La légende raconte que, au XIe ou XIIe siècle, le dieu soleil Inti confia à son fils Manco Cápac la mission d’apporter la civilisation aux hommes, en fondant la capitale d’un futur empire, dont le lieu serait désigné par leur baguette d’or. Cuzco fut ainsi construite et assimilée au « nombril du monde ». Bâtie selon la silhouette d’un puma, la ville connut son apogée pendant 70 ans seulement, avant l’arrivée des conquistadors au XVIe siècle, notamment celle de Francisco Pizarro, qui prit et refonda la ville en y apportant la culture espagnole de l’époque.

L’architecture de Cuzco est ainsi marquée par le métissage entre culture inca et espagnole : on peut en effet y voir d’immenses murs de pierres, savamment assemblées, témoignant de la civilisation inca, tandis que les Espagnols bâtirent leurs édifices coloniaux sur les fondations de leurs prédécesseurs. Cette architecture unique fait de la ville un incontournable lieu culturel et architectural de la région.

 

La Plaza de Armas, entre culture inca et arrivée des conquistadors

La place porte un nom espagnol, mais était déjà le centre du Tahuantinsuyu, l’« empire des Quatre Directions », pour les Incas. C’est à cet endroit qu’avaient lieu les cérémonies religieuses et militaires. Les Espagnols en firent un théâtre de violence, symbolisé par l’exécution du chef rebelle Túpac Amaru II, en 1781. Aujourd’hui entourée d’édifices coloniaux à arcades et de deux églises majeures, la place est l’une des plus remarquables d’Amérique latine.

 

Événements et fêtes de la ville

De nombreuses fêtes animent Cuzco, dont la plupart ont lieu en juin, exception faite de Santuranticuy (vente de saints) qui envahit, la veille de Noël, la Plaza de Armas de stands d’artisanat, de santons et de crèches, et de la fête de Nuestro Señor de los Temblores, qui a lieu à Pâques.
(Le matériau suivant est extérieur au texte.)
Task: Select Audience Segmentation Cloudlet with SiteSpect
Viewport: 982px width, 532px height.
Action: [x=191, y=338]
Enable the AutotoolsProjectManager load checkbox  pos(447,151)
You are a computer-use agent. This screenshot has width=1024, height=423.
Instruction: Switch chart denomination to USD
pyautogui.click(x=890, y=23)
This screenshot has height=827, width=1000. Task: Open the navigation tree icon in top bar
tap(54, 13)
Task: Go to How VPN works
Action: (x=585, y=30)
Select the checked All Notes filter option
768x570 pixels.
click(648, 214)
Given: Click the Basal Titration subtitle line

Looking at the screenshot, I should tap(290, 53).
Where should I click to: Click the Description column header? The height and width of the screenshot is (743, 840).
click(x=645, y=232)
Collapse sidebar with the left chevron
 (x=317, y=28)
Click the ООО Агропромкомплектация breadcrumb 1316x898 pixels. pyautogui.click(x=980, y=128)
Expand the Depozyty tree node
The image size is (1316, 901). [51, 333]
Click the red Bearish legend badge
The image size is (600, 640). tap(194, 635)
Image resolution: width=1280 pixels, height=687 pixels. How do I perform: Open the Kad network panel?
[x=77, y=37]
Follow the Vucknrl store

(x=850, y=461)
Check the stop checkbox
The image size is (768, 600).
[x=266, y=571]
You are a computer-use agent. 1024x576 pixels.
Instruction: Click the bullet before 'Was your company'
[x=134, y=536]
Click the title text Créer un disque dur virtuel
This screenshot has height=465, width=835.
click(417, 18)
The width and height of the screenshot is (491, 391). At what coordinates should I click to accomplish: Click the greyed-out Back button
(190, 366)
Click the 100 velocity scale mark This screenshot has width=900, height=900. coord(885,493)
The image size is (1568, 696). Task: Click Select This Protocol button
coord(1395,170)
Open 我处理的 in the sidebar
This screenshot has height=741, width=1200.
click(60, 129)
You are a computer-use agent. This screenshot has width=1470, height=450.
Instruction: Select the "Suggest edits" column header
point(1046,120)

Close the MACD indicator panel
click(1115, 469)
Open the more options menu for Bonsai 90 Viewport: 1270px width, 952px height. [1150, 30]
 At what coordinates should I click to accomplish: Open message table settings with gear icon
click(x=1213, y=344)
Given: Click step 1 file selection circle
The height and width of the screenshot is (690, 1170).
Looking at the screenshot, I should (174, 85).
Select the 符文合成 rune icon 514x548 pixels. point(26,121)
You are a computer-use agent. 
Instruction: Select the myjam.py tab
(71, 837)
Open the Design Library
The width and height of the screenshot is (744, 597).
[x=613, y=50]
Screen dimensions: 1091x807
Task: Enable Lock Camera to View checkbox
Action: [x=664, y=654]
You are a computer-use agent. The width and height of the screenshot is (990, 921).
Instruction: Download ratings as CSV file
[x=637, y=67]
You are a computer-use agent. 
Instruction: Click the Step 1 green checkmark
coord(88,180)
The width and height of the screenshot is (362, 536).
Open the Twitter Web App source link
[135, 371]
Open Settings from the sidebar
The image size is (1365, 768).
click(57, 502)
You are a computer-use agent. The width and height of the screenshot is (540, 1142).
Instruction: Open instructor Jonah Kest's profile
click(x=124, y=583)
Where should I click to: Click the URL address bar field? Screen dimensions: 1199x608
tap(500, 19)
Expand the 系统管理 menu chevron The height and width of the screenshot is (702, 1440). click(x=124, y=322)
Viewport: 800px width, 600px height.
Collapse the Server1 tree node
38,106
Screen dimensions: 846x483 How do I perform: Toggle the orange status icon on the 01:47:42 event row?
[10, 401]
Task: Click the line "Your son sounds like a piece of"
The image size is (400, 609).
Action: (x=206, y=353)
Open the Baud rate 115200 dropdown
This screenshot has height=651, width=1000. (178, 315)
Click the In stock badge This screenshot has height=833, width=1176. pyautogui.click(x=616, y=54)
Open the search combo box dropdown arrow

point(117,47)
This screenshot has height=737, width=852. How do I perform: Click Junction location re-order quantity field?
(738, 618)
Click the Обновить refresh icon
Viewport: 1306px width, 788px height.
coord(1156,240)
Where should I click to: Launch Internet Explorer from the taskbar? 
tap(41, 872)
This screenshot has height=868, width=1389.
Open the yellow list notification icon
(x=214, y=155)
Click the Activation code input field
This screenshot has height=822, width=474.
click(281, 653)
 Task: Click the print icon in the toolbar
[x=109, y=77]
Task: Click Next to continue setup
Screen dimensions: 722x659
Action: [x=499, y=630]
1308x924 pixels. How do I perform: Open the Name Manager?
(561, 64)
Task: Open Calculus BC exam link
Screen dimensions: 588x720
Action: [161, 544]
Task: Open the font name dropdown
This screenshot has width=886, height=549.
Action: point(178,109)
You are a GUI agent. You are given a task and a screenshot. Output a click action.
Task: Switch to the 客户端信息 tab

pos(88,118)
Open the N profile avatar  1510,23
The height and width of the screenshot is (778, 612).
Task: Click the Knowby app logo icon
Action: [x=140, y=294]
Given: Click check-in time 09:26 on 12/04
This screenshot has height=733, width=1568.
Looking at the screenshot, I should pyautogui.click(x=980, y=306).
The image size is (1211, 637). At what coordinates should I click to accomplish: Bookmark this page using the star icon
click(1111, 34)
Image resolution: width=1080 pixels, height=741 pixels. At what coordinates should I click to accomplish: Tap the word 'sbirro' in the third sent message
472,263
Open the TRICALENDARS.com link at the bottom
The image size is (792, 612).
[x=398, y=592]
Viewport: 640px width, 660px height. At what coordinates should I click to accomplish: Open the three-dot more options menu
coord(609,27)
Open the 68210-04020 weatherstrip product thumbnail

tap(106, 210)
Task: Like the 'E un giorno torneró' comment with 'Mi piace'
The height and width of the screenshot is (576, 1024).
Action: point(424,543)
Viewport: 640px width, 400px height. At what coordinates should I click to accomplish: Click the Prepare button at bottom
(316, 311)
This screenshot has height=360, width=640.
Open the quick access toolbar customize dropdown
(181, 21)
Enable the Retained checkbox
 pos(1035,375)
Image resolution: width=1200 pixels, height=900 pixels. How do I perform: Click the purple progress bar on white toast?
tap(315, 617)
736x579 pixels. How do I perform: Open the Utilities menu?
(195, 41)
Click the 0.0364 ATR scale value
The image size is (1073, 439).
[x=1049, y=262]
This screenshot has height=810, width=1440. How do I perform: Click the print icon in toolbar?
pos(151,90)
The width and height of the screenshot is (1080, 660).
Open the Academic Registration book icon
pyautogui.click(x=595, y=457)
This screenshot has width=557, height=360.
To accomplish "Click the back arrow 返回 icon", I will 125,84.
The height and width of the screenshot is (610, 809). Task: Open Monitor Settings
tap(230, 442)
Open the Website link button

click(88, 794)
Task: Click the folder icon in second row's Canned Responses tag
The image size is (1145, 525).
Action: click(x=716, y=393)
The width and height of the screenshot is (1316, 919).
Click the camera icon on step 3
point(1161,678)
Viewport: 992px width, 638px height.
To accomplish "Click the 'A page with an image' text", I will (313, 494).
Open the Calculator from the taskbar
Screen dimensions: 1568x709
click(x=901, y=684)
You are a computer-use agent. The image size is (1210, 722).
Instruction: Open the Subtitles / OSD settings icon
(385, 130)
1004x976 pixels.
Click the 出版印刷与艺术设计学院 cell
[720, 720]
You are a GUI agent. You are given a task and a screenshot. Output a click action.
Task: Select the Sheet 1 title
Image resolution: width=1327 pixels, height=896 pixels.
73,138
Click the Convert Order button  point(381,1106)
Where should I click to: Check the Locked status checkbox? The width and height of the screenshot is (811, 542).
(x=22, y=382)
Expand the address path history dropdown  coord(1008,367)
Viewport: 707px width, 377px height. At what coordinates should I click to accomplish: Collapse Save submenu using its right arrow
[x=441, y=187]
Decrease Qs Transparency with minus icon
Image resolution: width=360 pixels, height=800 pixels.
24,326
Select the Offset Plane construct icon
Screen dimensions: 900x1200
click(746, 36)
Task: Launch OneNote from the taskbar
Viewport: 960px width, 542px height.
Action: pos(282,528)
Les habitants jettent alors des pétales rouges pour symboliser le sang du Christ.

Le renouveau du Soleil : Inti Raymi, la fête du Soleil, saluait le solstice d’hiver le 21 ou 22 juin, mais les Espagnols, après l’avoir interdite, la décalèrent au 24 juin, pour la regrouper avec la fête de Saint-Jean le Baptiste. Les participants suivent la procession à partir du temple du Soleil (il s’agit du lieu de culte le plus important pour les Incas, comme en témoignent les 700 feuilles d’or serties d’émeraudes et de turquoises qui en ornent les murs), jusqu’à la forteresse de Sacsayhuamán, en passant par la Plaza de Armas. Plusieurs centaines de milliers de personnes, Indiens comme touristes du monde entier, se réunissent au cours de cette reproduction de la fête historique inca, faisant de l’événement le deuxième plus grand festival d’Amérique du Sud.

 

Martín Chambi, le « Nadar de Cuzco »

Né en 1891, ce photographe se convertit en un témoin unique de son temps grâce à son œuvre. Il sut en effet « regarder les Indiens avec des yeux non coloniaux », en réalisant les portraits des gens de son temps. Par ailleurs, il photographia des scènes quotidiennes, les fêtes et les vestiges de la ville. Il mourut en 1973, laissant derrière lui des témoignages historiques et artistiques majeurs pour l’Amérique latine.

 

En un mot, Cuzco est un bijou historique et architectural, qui regorge d’églises, de monuments en tout genre et de vestiges de l’empire puissant que fut celui des Incas.